─── TEXT

SORT BY:

LIST ORDER
THREAD
AUTHOR
SUBJECT


SEARCH

IPS HOME


    [Date Prev][Date Next][Thread Prev][Thread Next][Date Index][Thread Index]

    Re: A Transport Protocol Without ACK



    Y P Cheng wrote:
    > 
    > (My apology for this long reply.  I hope it worthies your reading.)
    > > From: randall@stewart.chicago.il.us
    > > [mailto:randall@stewart.chicago.il.us]
    > > I am a bit confused by the above Y.P. you state " by the returning of
    > > status PDU."... Both SCTP and TCP will carry a piggyback
    > > ACK with that PDU, so you end up accomplishing the same thing. What are
    > > you trying to say that I am missing???

──────
─── SOURCE EXCERPT

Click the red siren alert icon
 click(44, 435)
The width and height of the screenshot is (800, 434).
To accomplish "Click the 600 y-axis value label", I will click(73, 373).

──────

PARTS OF THE EXERCISE —
a: In the message, why does the quoted writer think that returning a status PDU accomplishes the same thing? Answer in one to three sentences.
b: What is the subject line of the message?
The lines have no connection to the message.

TASK RESULTS —
a: The quoted writer says that SCTP and TCP both carry a piggyback ACK with that PDU. The status PDU therefore already acknowledges the data, so the result is the same.

b: "Re: A Transport Protocol Without ACK"